• **WORK TO DO**
Please rewrite the paragraph beginning "The accordion style was a clever" from the piece on Chinese picture books below as a short bulleted list that keeps its main facts.

In the last two years, Cotsen has received a number of generous donations of Chinese-language books and magazines. Many of these acquisitions are picture books created by Chinese writers and illustrators in the past decade. China has at least a century-long history of publishing illustrated reading materials for the enjoyment of children, but these publications were not always the sort of picture books familiar to Western audiences. Indeed, it was not until the new millennium that short-length picture books with large, full-color illustrations began to be embraced by middle-class Chinese families.
Picture Books: A Luxury Read
Brave early attempts by Chinese publishers to produce pricey children’s content are preserved in the Cotsen collection. Lacking support from robust institutional purchasers and private citizens, however, these publications maintained only a tentative presence in the Chinese children’s book market.
|(Right) Outside book: Bathing and Sleeping [洗澡和睡觉 Xi zao he shui jiao]. Shanghai, 1961. (Cotsen 94643)
Inside book: The Swallow and the Bumblebee [燕子和黄蜂 Yan zi he huang feng]. Shanghai, 1960. (Cotsen 94649)
These tiny accordion books are one such example, published for Chinese children during the 1950s and 60s. Their small size lowered the cost of color printing, all coming in under 3 ½ inches and selling for RMB 6-10¢ each. Still, this was no trivial sum for many Chinese families. In a letter of opinion published in the Shanghai-based Wenhui Daily (文汇报) in 1958, a reader applauded the innovative folded format but commented that the price of 10¢ was “still a bit expensive” (Yang 2). To put her complaint in perspective, consider lianhuanhua (连环画), the most popular book format for older children until the mid-1980s. These lengthier illustrated story books were typically palm-sized, featuring cheap black-and-white illustrations on thin pages, and each copy could be rented for 1¢ or less at neighborhood bookstands.
The accordion style was a clever and economical design for young readers who were learning to turn book pages; it was easier for unpracticed fingers to separate double folded pages than single sheets. Obviously intended for a child’s tiny hands, the format reveals the expectation that children, however young, would read the books on their own. The majority of these miniature books contain rhyming text, and some include pinyin—the Romanized, phonetic spelling of characters—to help with pronunciation. Most of the accordion books in the Cotsen collection are well-worn, having clearly entertained young children new to the pleasure of reading.
The Crow and the Fox is a board book published by the Juvenile and Children’s Publishing House in Shanghai in May 1978. This date is remarkably early, as the country was just stepping out of the shadow of the Great Proletarian Cultural Revolution (1966-1976) at the time. The book is a beautiful rendition of Aesop’s fable “The Fox and the Crow.” Color ink wash paintings by Zhan Tongxuan, a successful anime director and children’s illustrator, portray natural scenery with the elegance characteristic of traditional Chinese landscape painting. At the same time, he captures the lively personalities of animal figures with warm and playful brushstrokes. The inviting full-color visuals, brief text, and thick board pages make The Crow and the Fox suitable for the shared reading of preschoolers and their caregivers.

• **STORED ROWS**
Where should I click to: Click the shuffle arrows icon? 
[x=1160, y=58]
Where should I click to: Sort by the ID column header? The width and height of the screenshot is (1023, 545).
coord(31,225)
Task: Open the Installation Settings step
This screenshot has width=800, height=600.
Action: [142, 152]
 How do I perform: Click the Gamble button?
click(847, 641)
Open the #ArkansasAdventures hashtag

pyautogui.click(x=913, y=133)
---
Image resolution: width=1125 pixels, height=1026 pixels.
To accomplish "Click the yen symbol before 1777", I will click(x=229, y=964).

• **THE OUTPUT**
- The accordion format was a clever, economical design for young readers learning to turn pages. Double folded pages were easier for unpracticed fingers to separate than single sheets.
- The format was clearly made for a child's tiny hands. It shows the expectation that even very young children would read the books on their own.
- Most of these miniature books have rhyming text. Some include pinyin, the Romanized phonetic spelling of characters, to help with pronunciation.
- Most of the accordion books in the Cotsen collection are well-worn, having clearly entertained young children new to the pleasure of reading.